Our finding on the reduction in subclinical atherosclerosis, apparently mediated by the reduction in triglycerides, is in line with the hypothesized direct anti-atherosclerotic action of liraglutide in these patients [9]. Pre-clinical studies in mice models with T2DM have shown that liraglutide’s lipid-lowering action is due to its influence on hepatic liposynthesis, which leads to a reduction in triglyceride concentrations [24]. As previously described, both fasting and postprandial triglyceride levels appear to be modulated by liraglutide in patients with T2DM [25, 26]. It is well known that the triglyceride metabolism plays a central role in cardiovascular risk in T2DM. Longitudinal studies have shown that plasma triglycerides are strong and independent predictors of cardiovascular mortality in patients with T2DM [27]. Subclinical atherosclerosis and coronary artery calcification have also been associated with higher levels of triglycerides in T2DM patients [28]. The accumulation of triglyceride-rich lipoproteins is a key factor in cardiovascular risk [29] since these particles are the precursors of the most atherogenic lipoprotein subfraction, namely small, dense LDL [30]. These particles are an independent risk factor for cardiovascular disease and are predominant in high-risk patients and in certain ethnicities [31,32,33,34,35]; in addition, small, dense LDL are closely associated with pro-inflammatory cytokines, which play a role in both obesity and diabetes [36]. Liraglutide has been shown to reduce small, dense LDL [37, 38], in contrast to some traditional antidiabetic agents [39], thus exerting a favorable effect on plaque stability and endothelial dysfunction. Liraglutide also inhibits the formation of foam cells [20, 40], which are essentially the deposition of oxidized small, dense LDL in the arteries [9].

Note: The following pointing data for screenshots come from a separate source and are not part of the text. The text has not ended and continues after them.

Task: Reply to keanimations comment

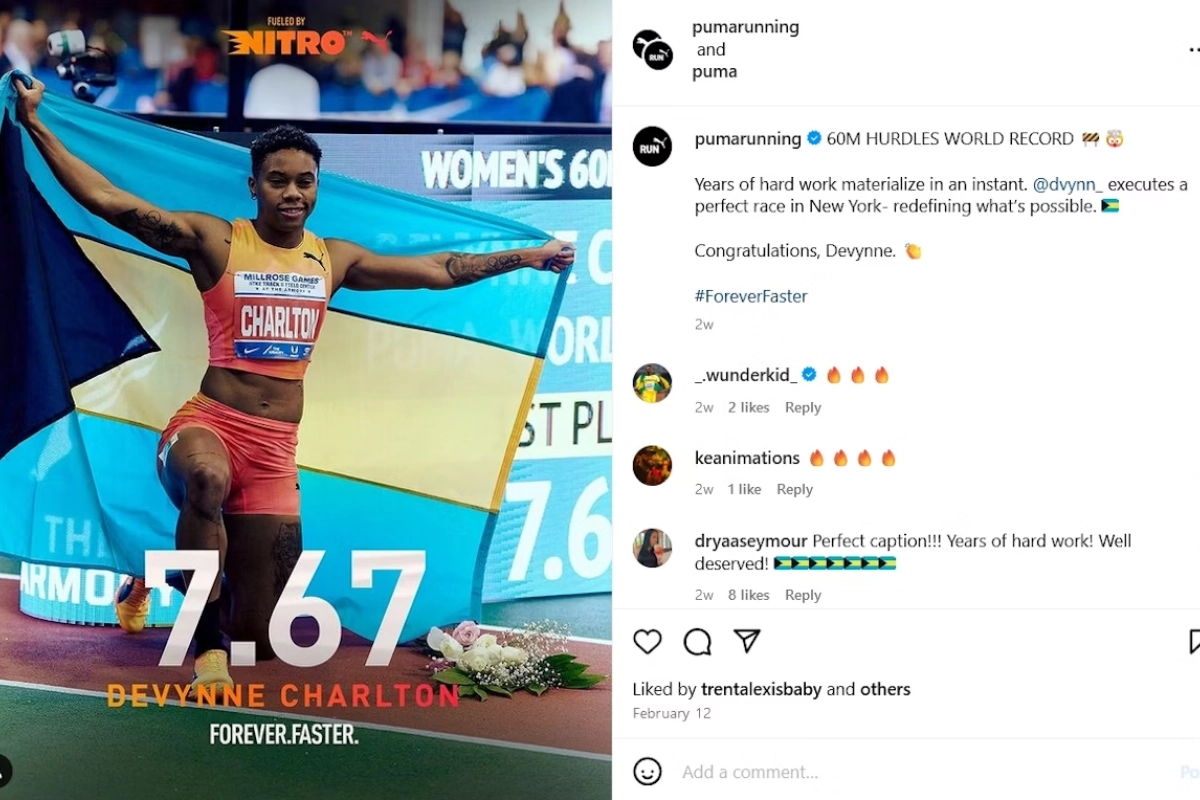Action: point(795,489)
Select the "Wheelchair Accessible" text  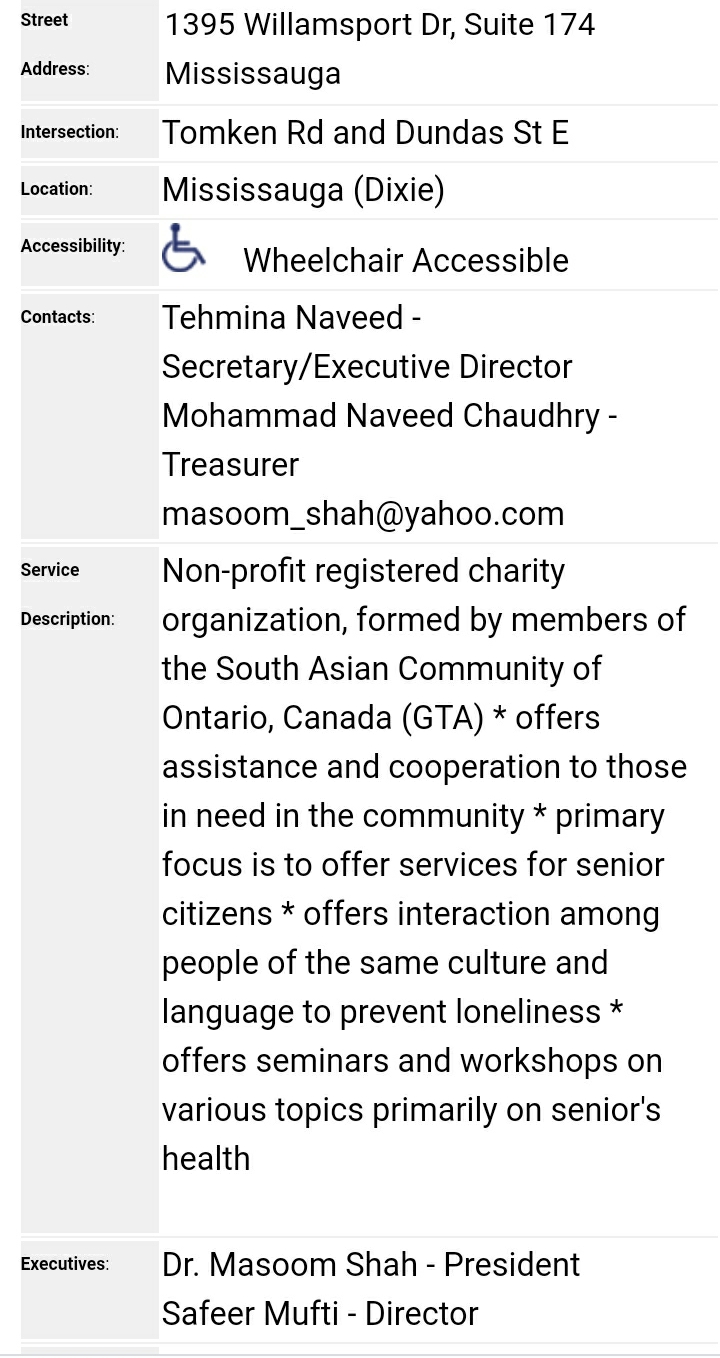click(405, 260)
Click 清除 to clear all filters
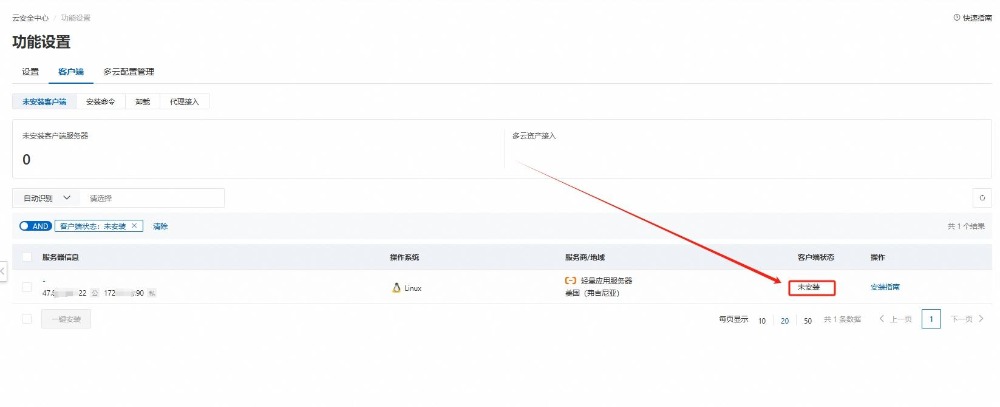The width and height of the screenshot is (1000, 407). point(160,226)
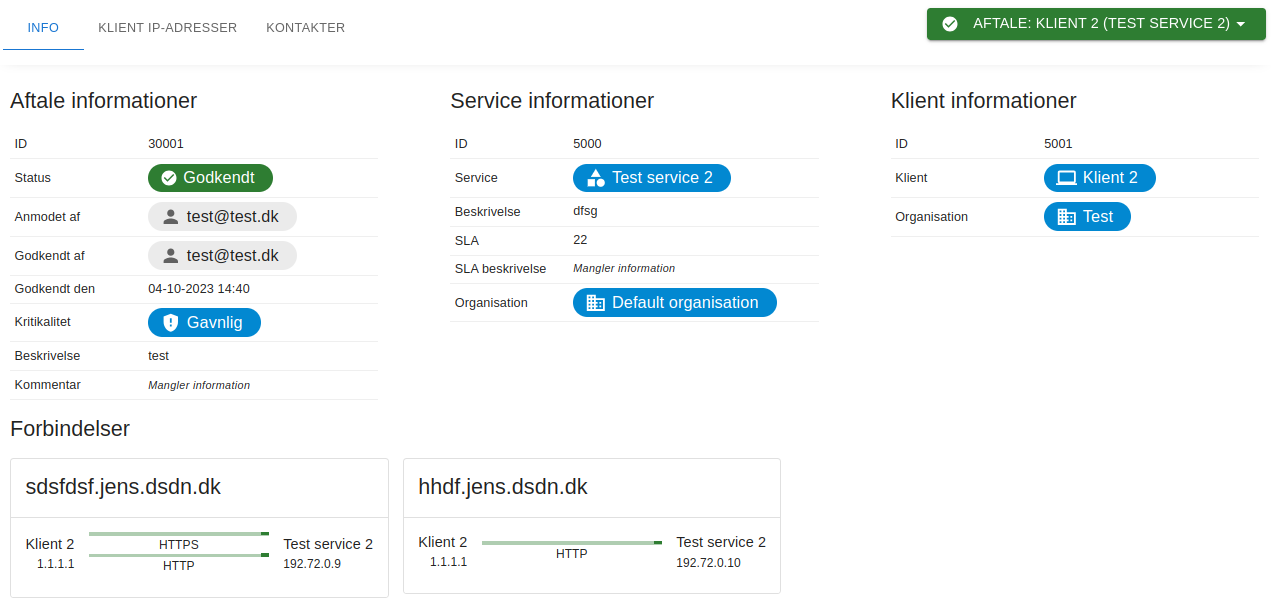This screenshot has height=607, width=1271.
Task: Click the shield icon in Gavnlig chip
Action: coord(170,323)
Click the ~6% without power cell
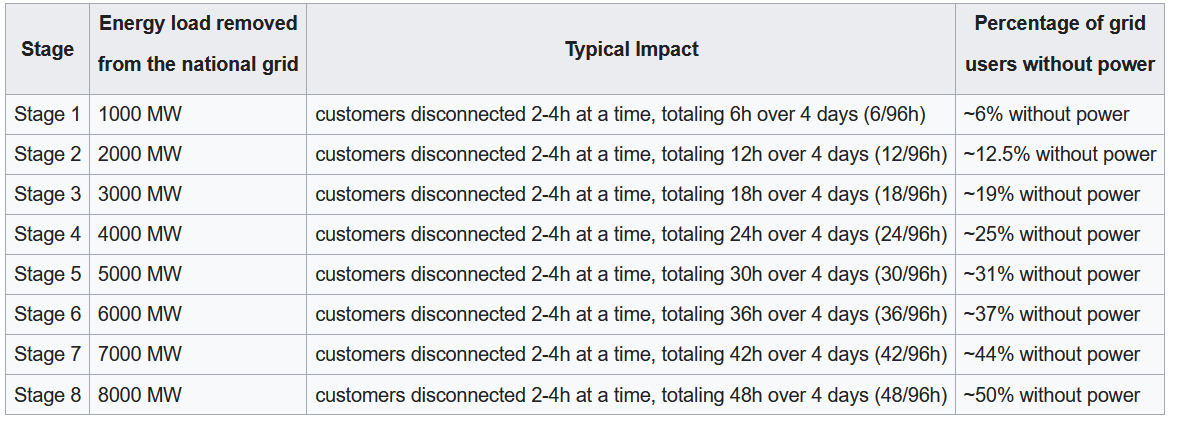 pyautogui.click(x=1046, y=115)
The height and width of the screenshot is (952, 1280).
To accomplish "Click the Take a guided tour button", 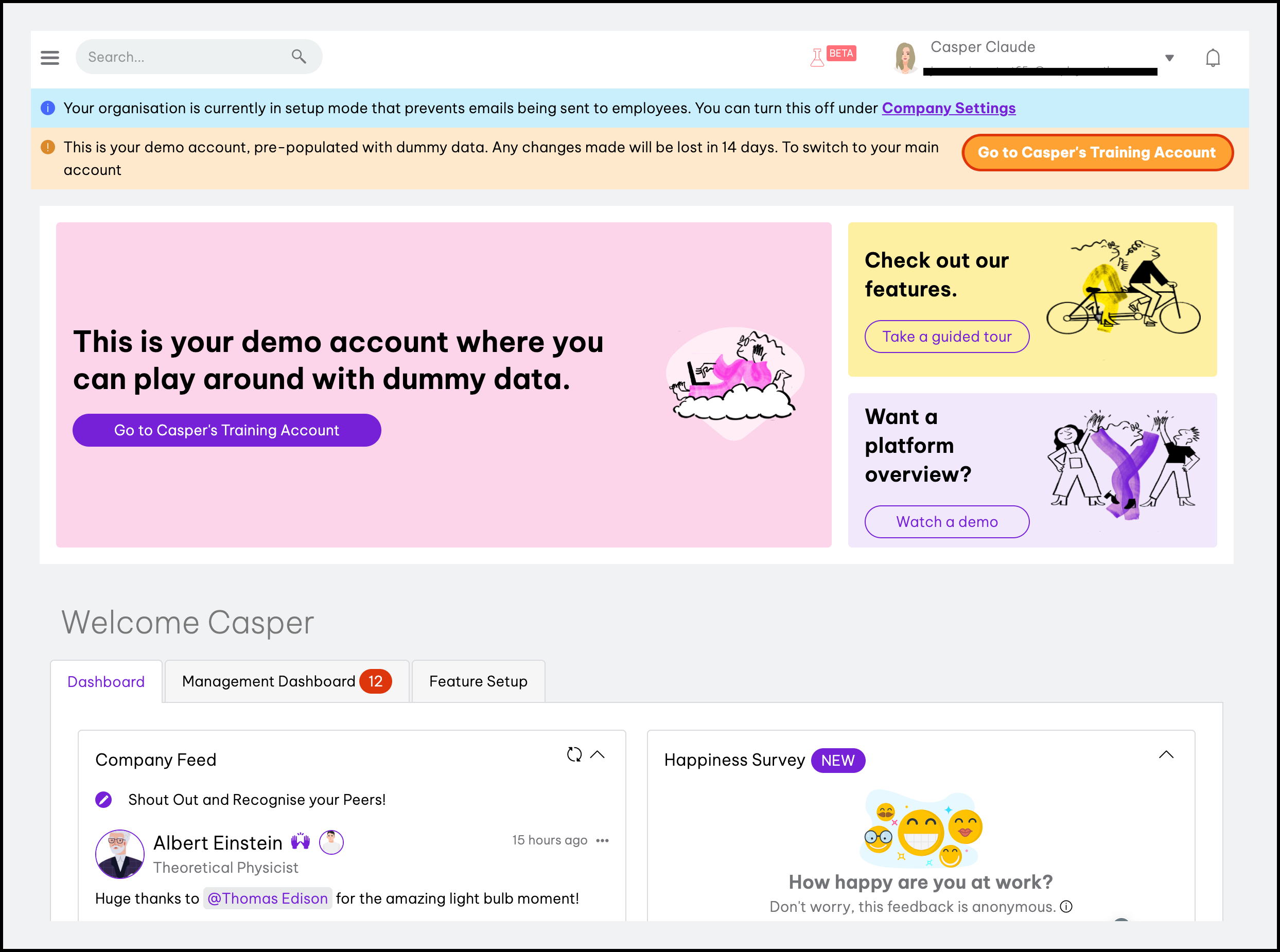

The limitations of our study stem mainly from its real-world practice setting. First, the lack of a control group could have hampered the assumption that the observed effect is attributable to liraglutide. In addition, a large number of our patients were treated with concomitant cardiovascular modulating agents such as antihypertensive drugs, statins, and aspirin; this may have influenced the results, although their administration and dosages were largely kept constant during the follow-up. On the other hand, the strengths of our study include the careful clinical and laboratory assessments over a period of 18 months and the blinded 6-monthly evaluation of cIMT, assuring that there was no potential bias. Also, we had a very high rate of adherence to treatment, which was facilitated by the phone calls made to all patients during the follow-up period. Finally, the use of the lower dosage of liraglutide is closer to real-world practice and is of great clinical utility, since randomized clinical trials have focused on the higher dosage of 1.8 mg/day.

Conclusions

In conclusion, we report a substantial benefit of liraglutide on several cardiometabolic parameters and surrogate atherosclerotic markers in obese as well as non-obese subjects with T2DM. Interestingly, the results were obtained using a relatively low dose of liraglutide. This study complements the scientific evidence obtained from randomized clinical trials and translates it into a clinical practice setting, confirming the role of liraglutide in reducing subclinical atherosclerosis. Beyond its glucose-lowering action, the impact of this GLP1-RA agent in retarding the genesis and progression of cardiovascular disease in patients with T2DM regardless of their body weight is of considerable interest and deserves further study. This has a particular importance during the current pandemic, since patients with diabetes and obesity have been exposed to the most severe forms of COVID-19, related complications, and death [41, 42]. Therefore, now more than ever, we need to keep diabetes and obesity under control in patients through proper management.